Morning Routine

You don’t need an elaborate morning routine. Online coaches and influencers describe theirs ad nauseam. If you have the time, by all means spend your morning with strength training, affirmations, a home-cooked breakfast in accordance with your chosen macros, a walk outside, meditation, tai chi, and a success visualization. But most of us have a job to do. We get up, shower, brush our teeth, have coffee, and head to the office.

But as so often, there is a grain of truth behind the hype. It is true that your brain is reset when you wake up. But as soon as you open your email, messages, or social media, other people’s concerns and agendas take over your life.

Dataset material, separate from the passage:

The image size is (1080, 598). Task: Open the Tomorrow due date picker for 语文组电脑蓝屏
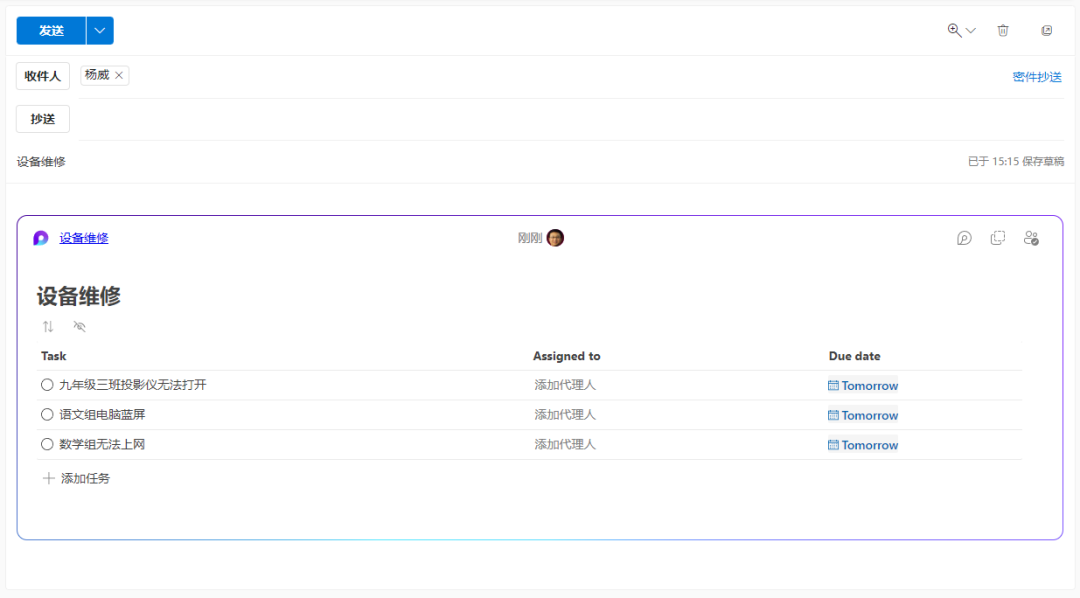click(x=869, y=414)
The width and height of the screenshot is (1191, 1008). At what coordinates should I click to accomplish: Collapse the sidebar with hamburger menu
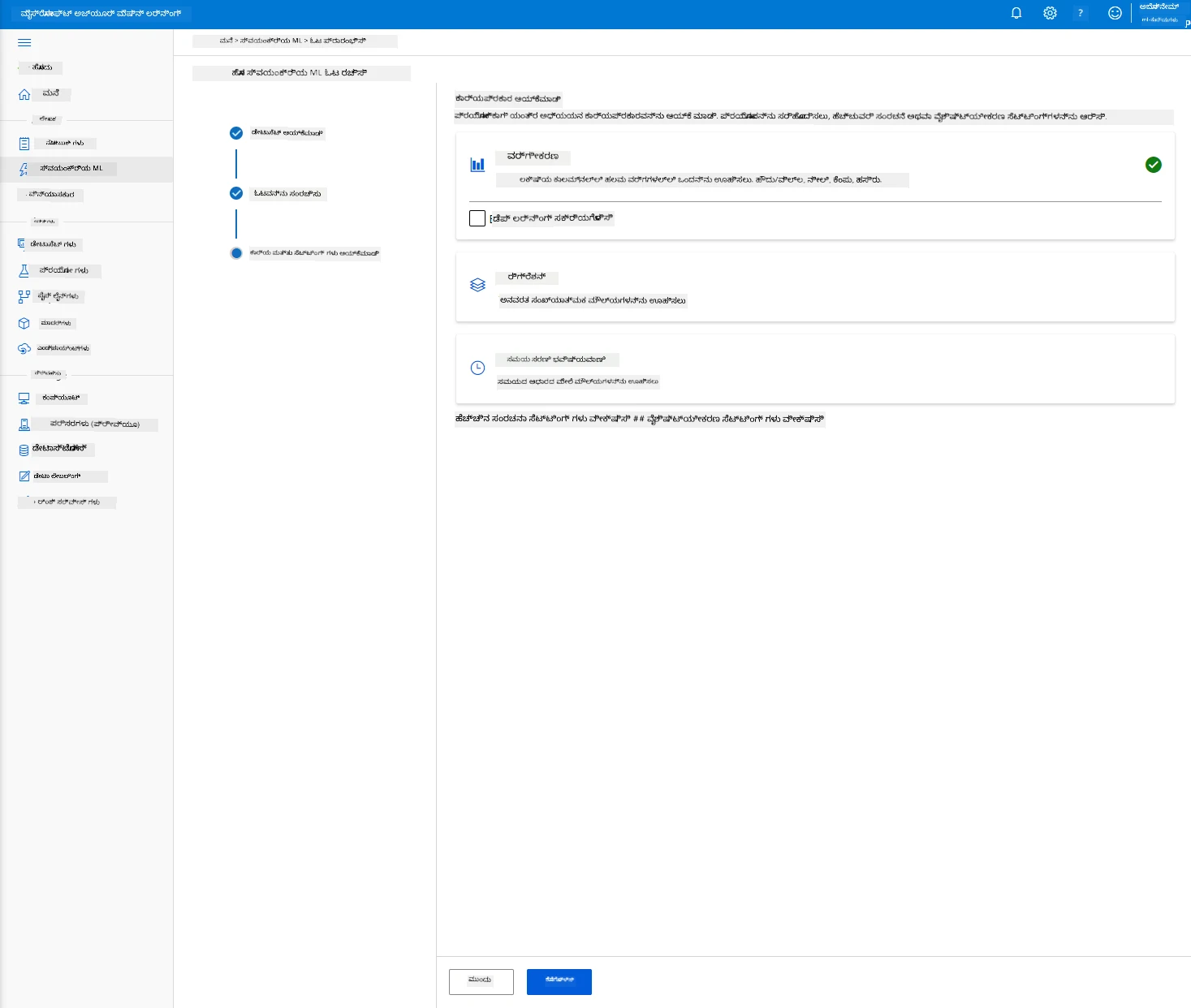coord(24,43)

The one thing that matters most in your mornings is to set your intention for the day. Before you reach for your phone, identify one thing you want to achieve this day. Just one. Your brain is not good at holding dozens of tasks simultaneously. It gets confused, and you start task swapping and spinning your wheels. Set your sights on one task in the morning. You’ll find your brain will keep reminding you, and that one task does get completed.

Reboot

There is nothing you cannot start today. Every day is a new beginning, no matter what happened yesterday. If life got in the way, or simple procrastinating kept you from doing what you had planned, never mind. You can do it today.

The reason we always start IT troubleshooting with “Did you try a reboot?” is that it works. Starting over gets rid of superfluous zombie processes and reclaims memory. It works for your brain just as it does for your computer. But as your day wears on, you’ll find you work slower and slower. Email and other messages add background processes and use up memory, leaving you with little productivity left by the end of the workday.

That’s why you need to start with what’s important. Identify one task that has to happen today, and don’t open email, messaging apps, or social media until that is done.